§ **Document text**:
Code mutation experiments

As a little hobby I’ve been really into code mutation and getting computers to write their own code, well at least that’s the goal anyway. What really interests me is if you can give a computer a really small amount of code but yet get it to construct something itself. I think this is pretty much how AI will work. The problem I see is the halting problem, in order for a computer to understand code it needs to know what it’s output should be but when the output has many paths and multiple outputs depending on inputs then it is suddenly very complex and even impossible to know the correct output. Let’s ignore this problem for now though, if we assume that a program knows what it’s output should be and it’s required operation what can we do?

Minifying

Minifying can be done by simply checking the syntax and making sure the output is the same when removing a character. Then continue until you cannot remove any more characters. The demo is in sorta slow motion since I use a timeout of 500 milliseconds but it helps to see how it works.

§ **Given material**:
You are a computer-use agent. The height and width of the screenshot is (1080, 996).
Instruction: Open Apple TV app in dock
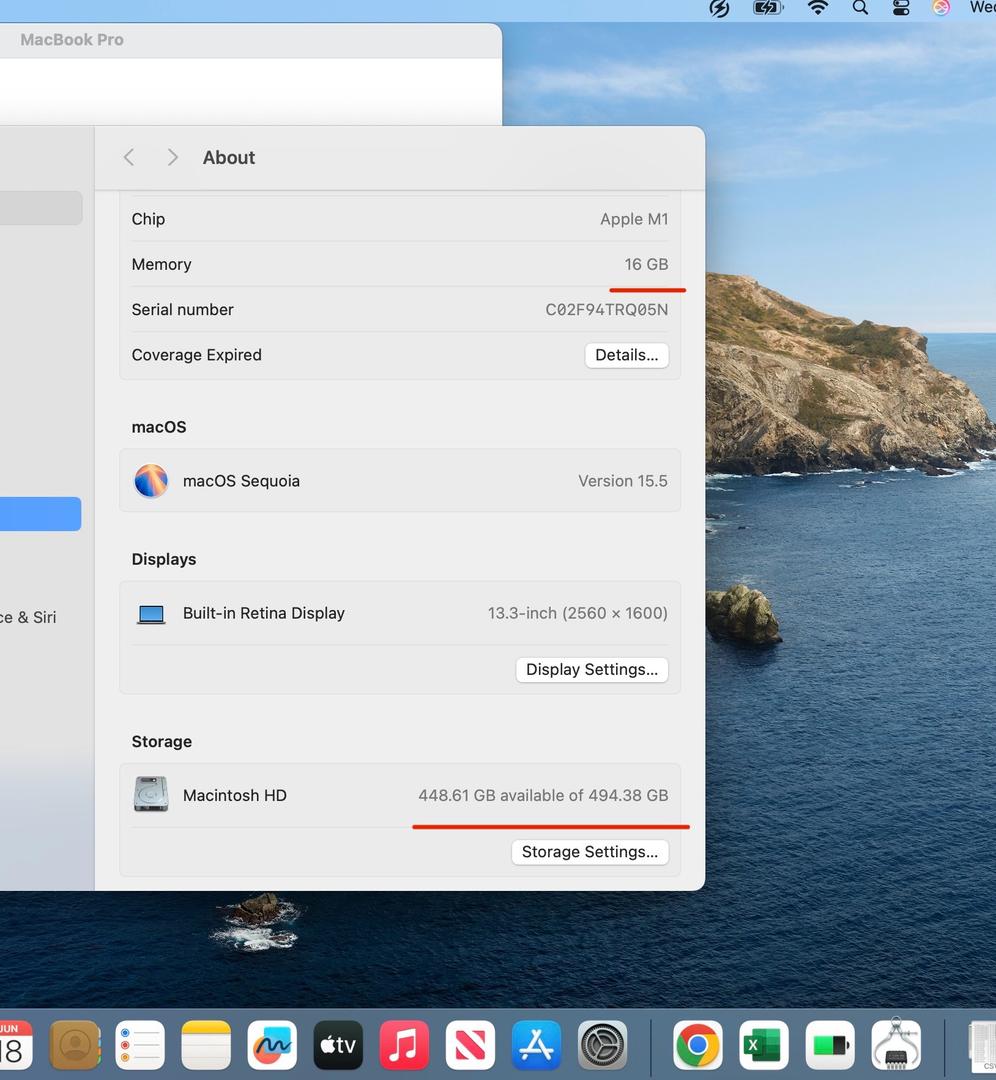click(x=338, y=1046)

§ **Your goal**: Reproduce the code mutation text word for word, starting with "Code mutation experiments" and going on through "what can we do?". Rely only on the code mutation text for this.

§ **Problem solution**:
Code mutation experiments

As a little hobby I’ve been really into code mutation and getting computers to write their own code, well at least that’s the goal anyway. What really interests me is if you can give a computer a really small amount of code but yet get it to construct something itself. I think this is pretty much how AI will work. The problem I see is the halting problem, in order for a computer to understand code it needs to know what it’s output should be but when the output has many paths and multiple outputs depending on inputs then it is suddenly very complex and even impossible to know the correct output. Let’s ignore this problem for now though, if we assume that a program knows what it’s output should be and it’s required operation what can we do?